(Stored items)
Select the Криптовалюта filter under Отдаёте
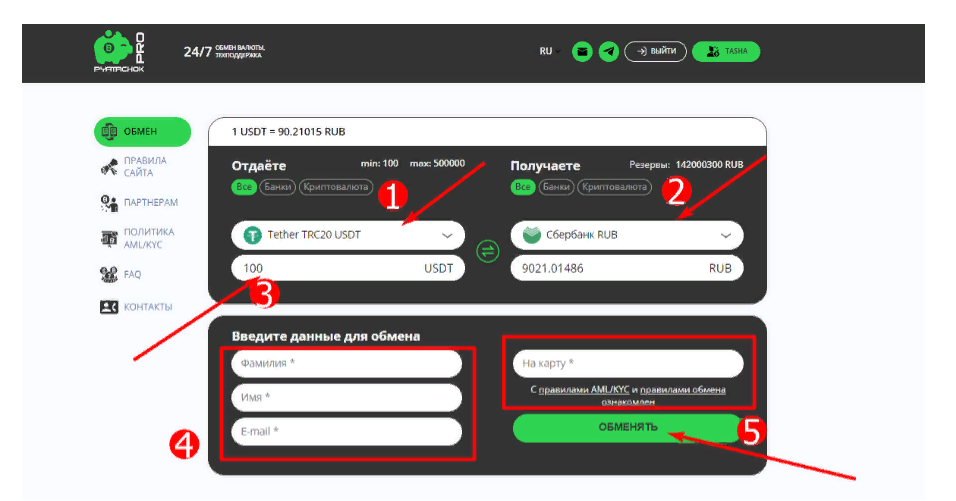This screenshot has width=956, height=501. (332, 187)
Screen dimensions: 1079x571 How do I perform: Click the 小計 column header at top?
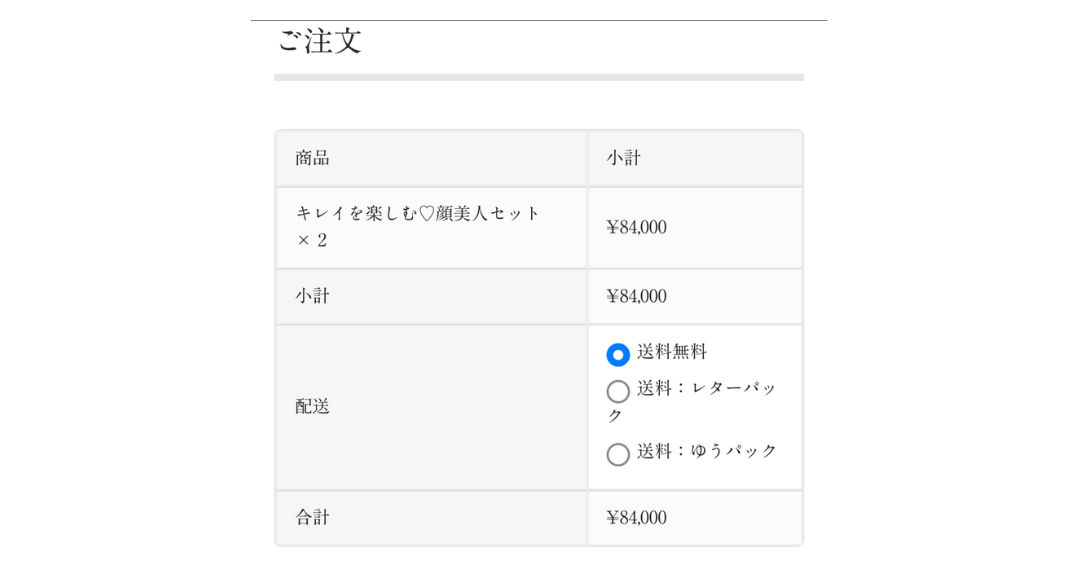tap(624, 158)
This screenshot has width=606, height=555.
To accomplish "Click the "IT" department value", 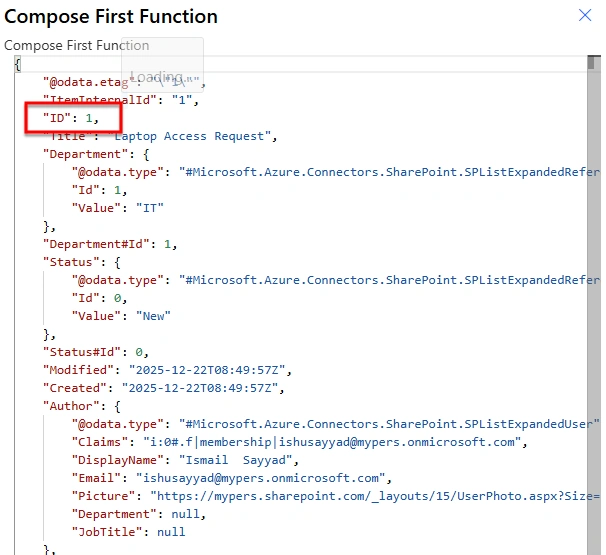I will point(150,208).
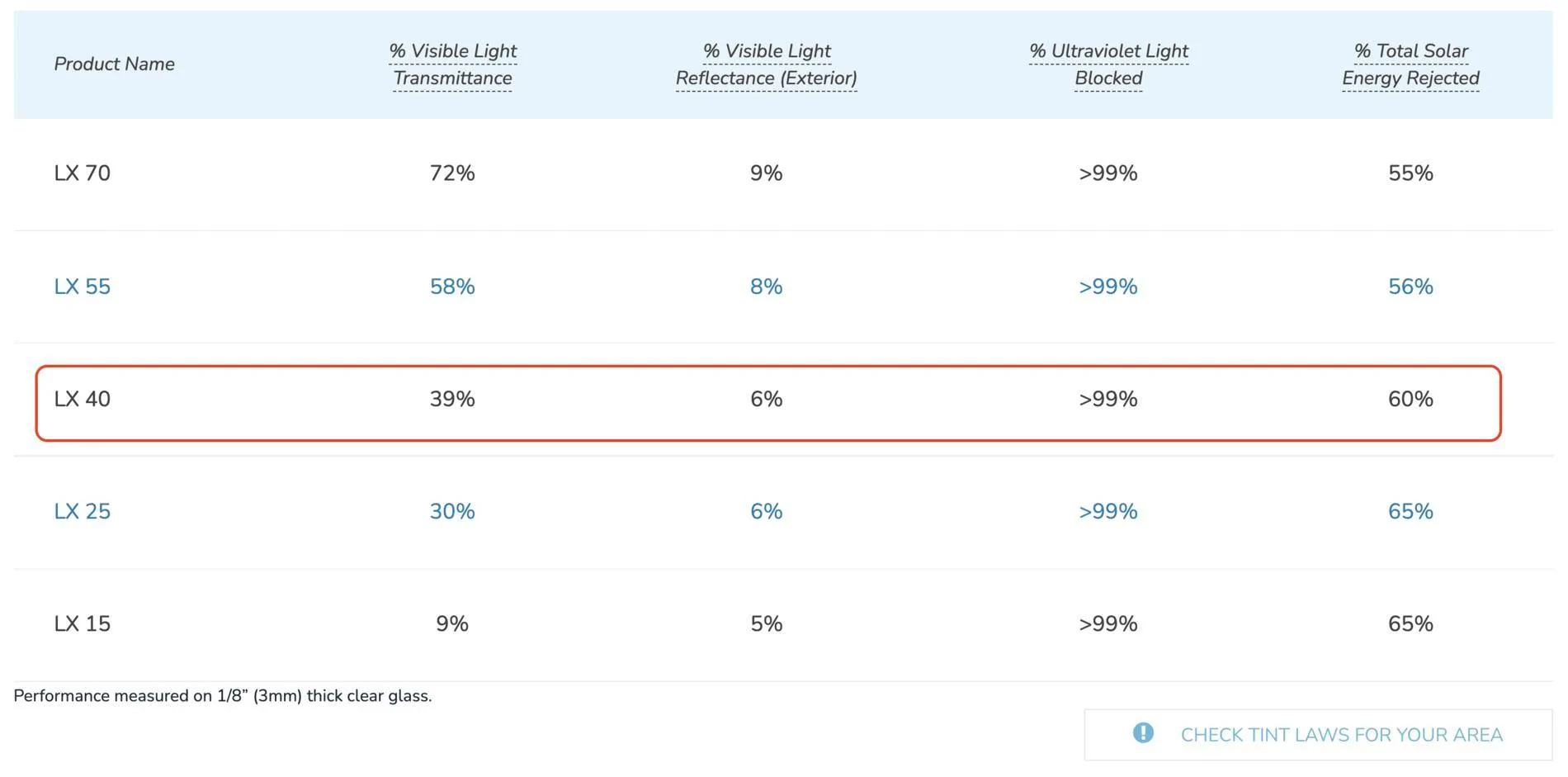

§ **ASSIGNED TASK**:
Pictures stay out. Print the lines of the records above exactly, from the first through the one with "This screenshot has width=606, height=555.".

§ **EXERCISE RESPONSE**:
Select the Криптовалюта filter under Отдаёте
This screenshot has width=956, height=501. (332, 187)
Screen dimensions: 1079x571 How do I perform: Click the 小計 column header at top?
tap(624, 158)
This screenshot has width=606, height=555.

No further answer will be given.